• [EXERCISE DETAILS]: Your answer should repeat every line of the records below in which the word "search" appears.

......

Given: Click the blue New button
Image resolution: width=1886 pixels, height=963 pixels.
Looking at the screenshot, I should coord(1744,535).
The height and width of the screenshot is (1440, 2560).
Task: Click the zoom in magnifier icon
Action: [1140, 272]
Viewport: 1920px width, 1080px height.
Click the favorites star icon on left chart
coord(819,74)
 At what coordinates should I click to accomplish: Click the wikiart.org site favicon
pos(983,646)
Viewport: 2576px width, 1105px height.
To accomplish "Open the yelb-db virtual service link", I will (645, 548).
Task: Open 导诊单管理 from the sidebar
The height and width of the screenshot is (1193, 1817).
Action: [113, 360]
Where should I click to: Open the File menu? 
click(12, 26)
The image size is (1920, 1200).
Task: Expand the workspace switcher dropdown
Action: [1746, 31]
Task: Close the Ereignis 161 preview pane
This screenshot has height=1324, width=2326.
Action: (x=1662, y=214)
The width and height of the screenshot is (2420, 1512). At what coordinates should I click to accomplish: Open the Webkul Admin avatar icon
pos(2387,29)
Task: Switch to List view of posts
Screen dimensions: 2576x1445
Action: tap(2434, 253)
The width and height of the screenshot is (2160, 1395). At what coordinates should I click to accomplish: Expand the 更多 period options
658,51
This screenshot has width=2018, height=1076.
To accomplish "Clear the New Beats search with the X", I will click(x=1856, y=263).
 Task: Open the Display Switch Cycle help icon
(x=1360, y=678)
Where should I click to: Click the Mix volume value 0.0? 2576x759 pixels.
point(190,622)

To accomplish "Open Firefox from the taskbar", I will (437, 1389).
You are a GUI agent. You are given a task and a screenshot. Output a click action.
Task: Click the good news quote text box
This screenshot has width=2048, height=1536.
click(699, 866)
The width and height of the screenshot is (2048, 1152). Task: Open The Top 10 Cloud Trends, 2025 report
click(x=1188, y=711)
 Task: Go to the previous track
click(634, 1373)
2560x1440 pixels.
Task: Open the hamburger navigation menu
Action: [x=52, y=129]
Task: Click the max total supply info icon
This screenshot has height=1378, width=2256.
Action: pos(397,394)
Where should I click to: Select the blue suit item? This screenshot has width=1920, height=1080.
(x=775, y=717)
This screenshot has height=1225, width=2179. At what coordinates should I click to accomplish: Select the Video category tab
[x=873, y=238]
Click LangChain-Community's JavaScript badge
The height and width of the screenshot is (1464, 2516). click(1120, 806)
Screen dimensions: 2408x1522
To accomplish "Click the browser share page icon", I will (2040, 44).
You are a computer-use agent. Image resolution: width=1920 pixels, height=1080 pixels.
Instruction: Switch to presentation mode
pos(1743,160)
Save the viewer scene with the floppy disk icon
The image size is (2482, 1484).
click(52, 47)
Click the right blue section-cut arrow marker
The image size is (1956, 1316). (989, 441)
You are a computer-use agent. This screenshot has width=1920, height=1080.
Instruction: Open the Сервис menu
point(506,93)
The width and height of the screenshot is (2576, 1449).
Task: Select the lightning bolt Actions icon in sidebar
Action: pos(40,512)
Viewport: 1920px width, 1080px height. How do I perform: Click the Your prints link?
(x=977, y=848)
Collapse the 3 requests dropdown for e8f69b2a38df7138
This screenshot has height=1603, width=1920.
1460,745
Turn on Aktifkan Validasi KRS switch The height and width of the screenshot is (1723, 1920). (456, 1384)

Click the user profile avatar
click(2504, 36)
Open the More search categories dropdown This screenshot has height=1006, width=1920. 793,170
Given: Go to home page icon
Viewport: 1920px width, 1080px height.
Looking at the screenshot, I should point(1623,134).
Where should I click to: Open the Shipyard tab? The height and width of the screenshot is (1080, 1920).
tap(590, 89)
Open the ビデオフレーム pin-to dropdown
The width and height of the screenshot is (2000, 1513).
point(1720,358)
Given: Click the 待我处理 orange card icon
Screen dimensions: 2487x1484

......

• [TASK RESPONSE]:
To accomplish "Clear the New Beats search with the X", I will click(x=1856, y=263).
Open the More search categories dropdown This screenshot has height=1006, width=1920. 793,170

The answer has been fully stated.